Studies involving large samples of patients with autism, schizophrenia, or mania found that over 90 % of those tested had high levels of the milk protein beta-casomorphine-7 in their blood and urine and defective enzymatic processes for digesting milk protein(24,25,27), and similarly for the corresponding enzyme needed to digest wheat gluten(24,26). Like casein, gluten breaks down into molecules with opioid traits, called gluteomorphine or gliadin. As with caseomorphin, it too can retain biological activity if the enzymes needed to digest it are not functioning properly..

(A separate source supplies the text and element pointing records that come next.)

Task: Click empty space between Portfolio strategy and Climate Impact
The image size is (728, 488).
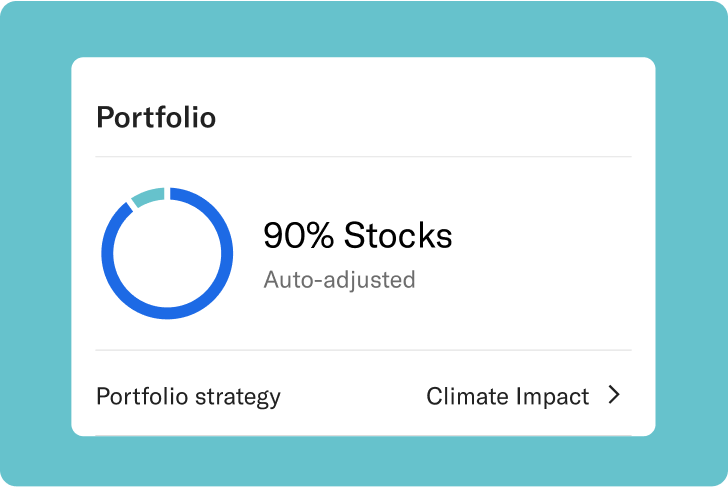Action: pyautogui.click(x=352, y=396)
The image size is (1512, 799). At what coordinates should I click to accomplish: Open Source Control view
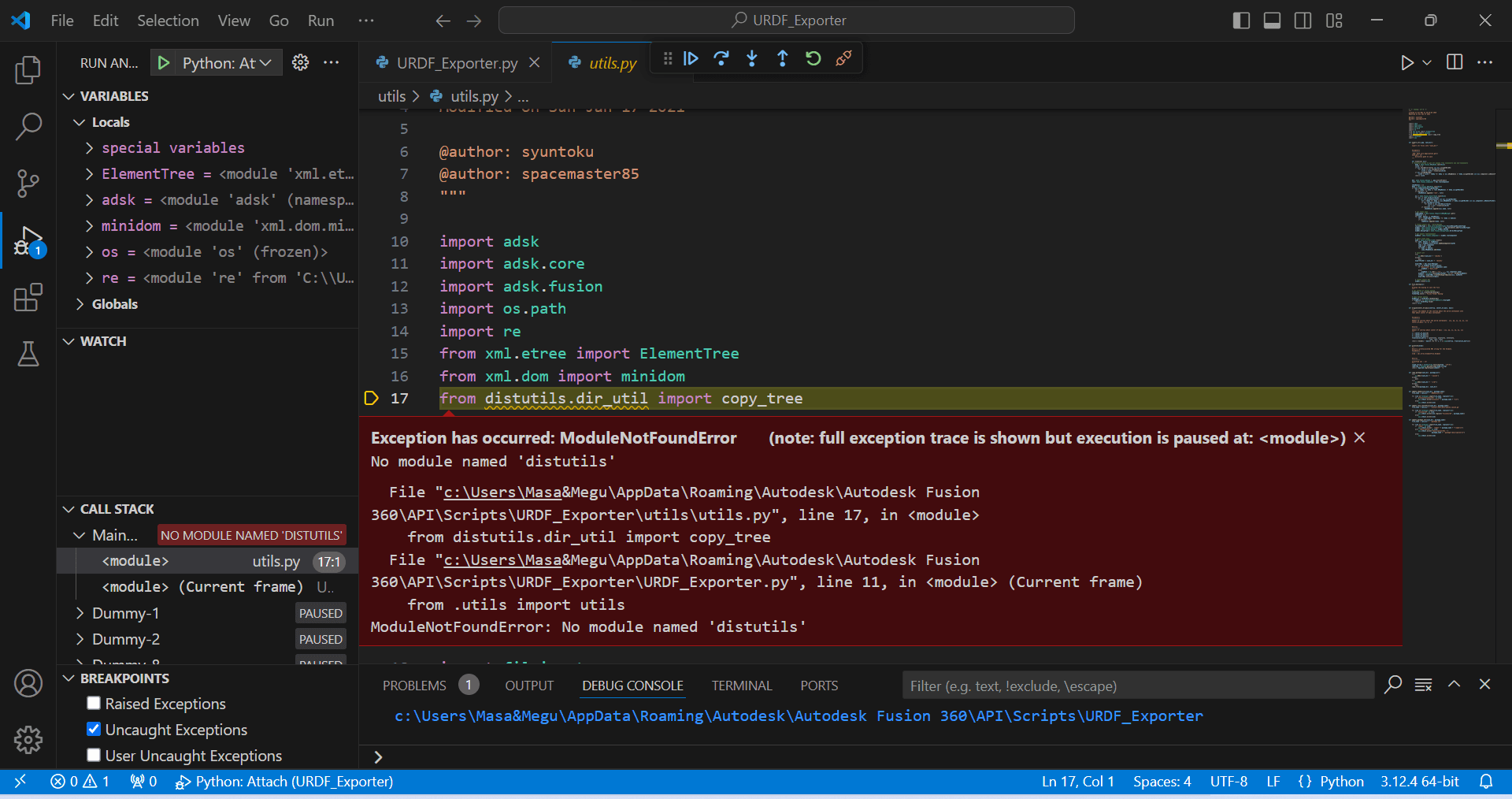point(28,184)
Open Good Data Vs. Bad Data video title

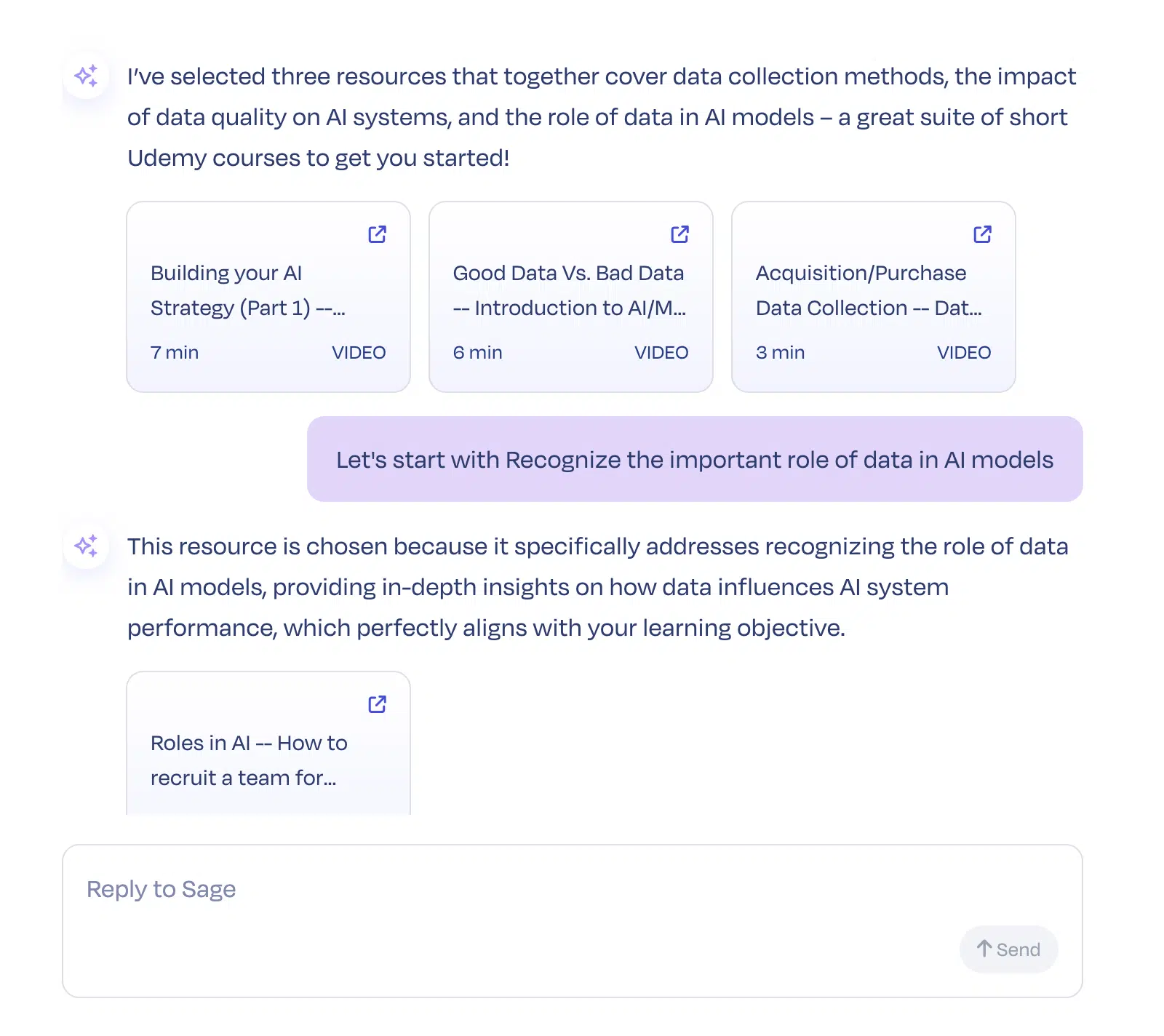click(x=569, y=290)
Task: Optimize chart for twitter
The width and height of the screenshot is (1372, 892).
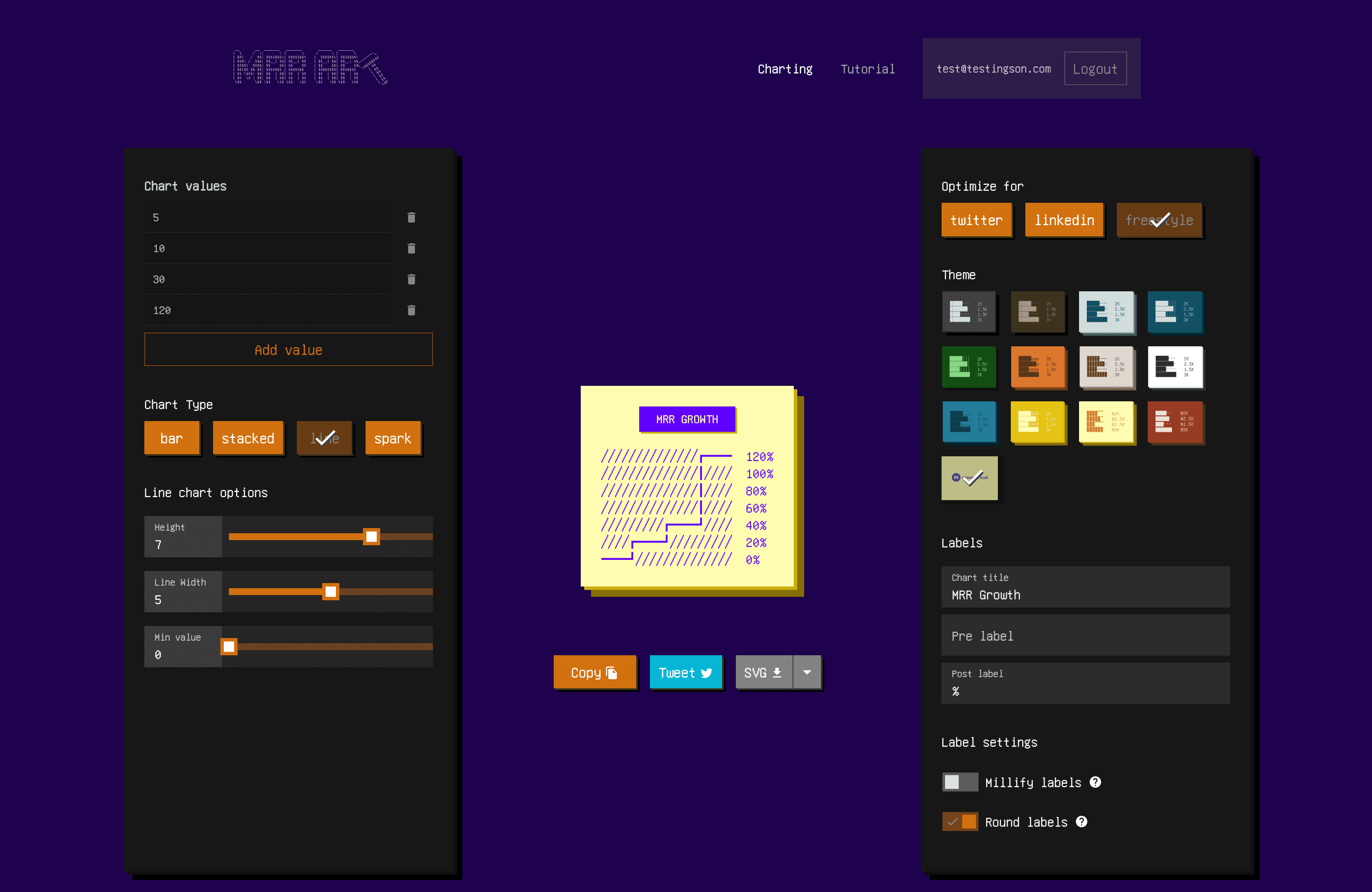Action: (976, 220)
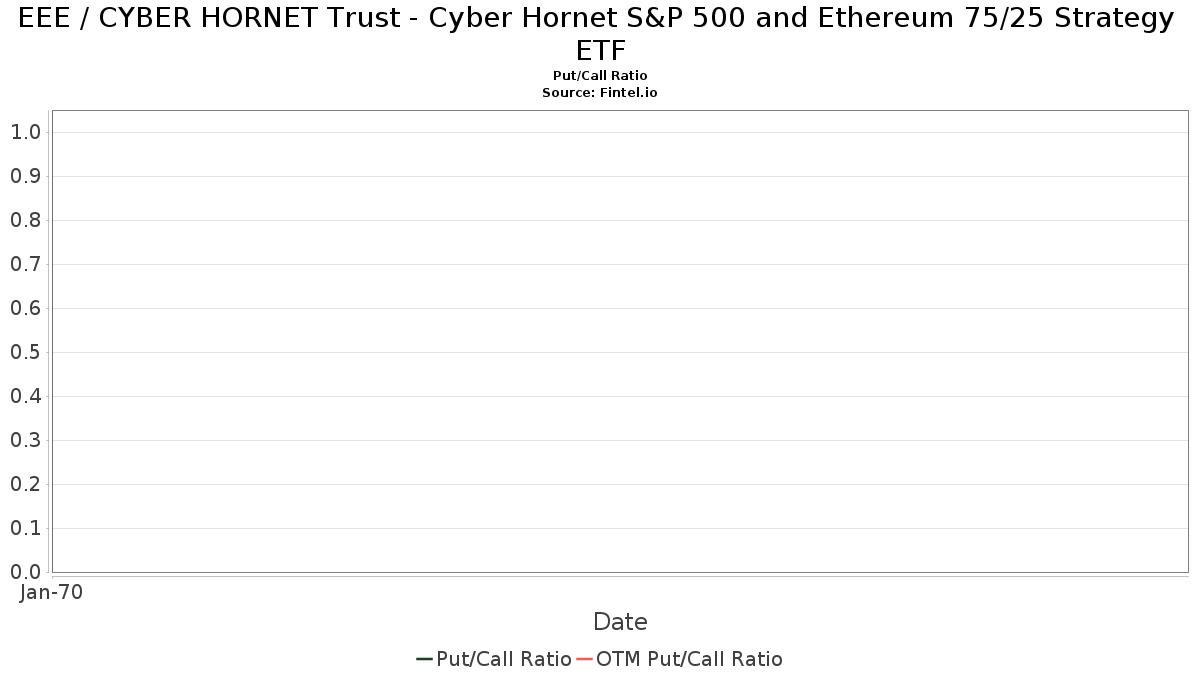The width and height of the screenshot is (1200, 675).
Task: Click the 0.5 y-axis label
Action: coord(25,352)
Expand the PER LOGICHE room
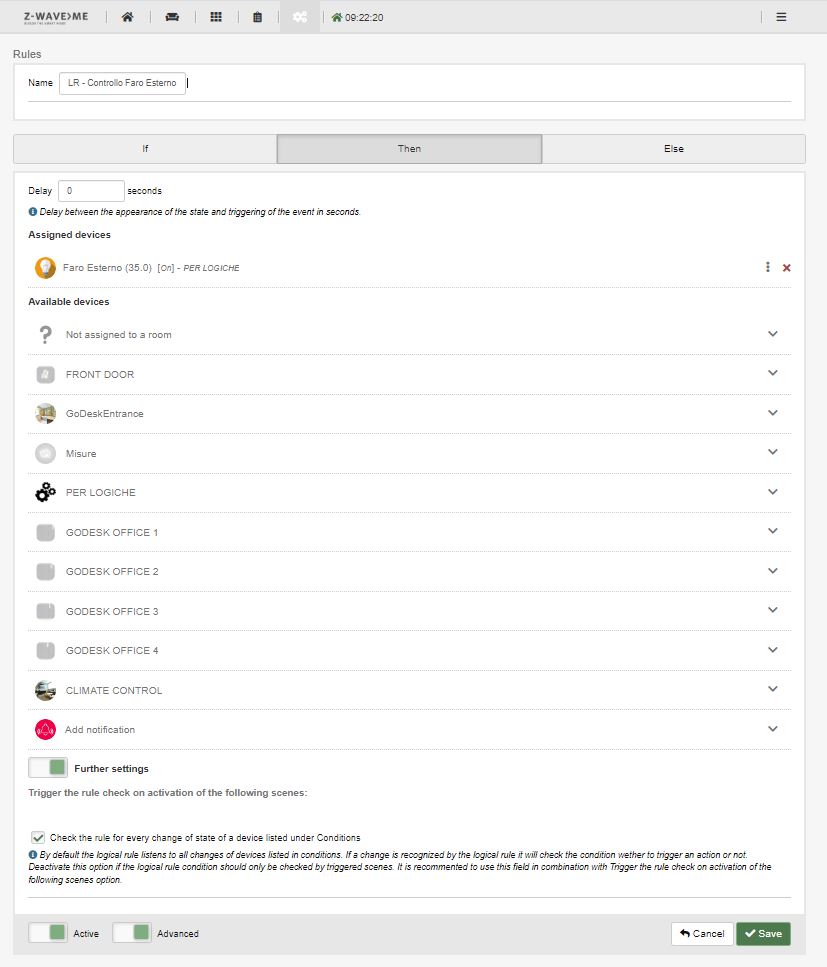Viewport: 827px width, 967px height. pyautogui.click(x=772, y=492)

In hydrolysed milk with variant A1 of beta-casein, BCM-7 level is 4-fold higher than in A2 milk. Variants A1 and A2 of beta-casein are common among many dairy cattle breeds. A1 is the most frequent in Holstein-Friesian (0.310–0.660), Ayrshire (0.432–0.720) and Red (0.710) cattle. In contrast, a high frequency of A2 is observed in Guernsey (0.880–0.970) and Jersey (0.490–0.721) cattle(92). In children with autism, most of whom have been found to have been exposed to high levels of toxic metals through vaccines, mother’s dental amalgams, or other sources; higher levels ofBCM-7 is found in the blood(24-26).
Epidemiological evidence from New Zealand claims that consumption of beta-casein A1 is associated with higher national mortality rates from ischaemic heart disease. It appears that the populations that consume milk containing high levels of beta-casein A2 have a lower incidence of cardiovascular disease and type 1 diabetes.
A double blind study using a potent opiate antagonist, naltrexone (NAL), produced significant reduction in autistic symptomology among the 56% most responsive to opioid effects(28).
Of course you’ll get less heart disease in a population that drinks a form of milk with less beta-casein, but of course one might postulate that heart disease would be further reduced with casein and milk elimination.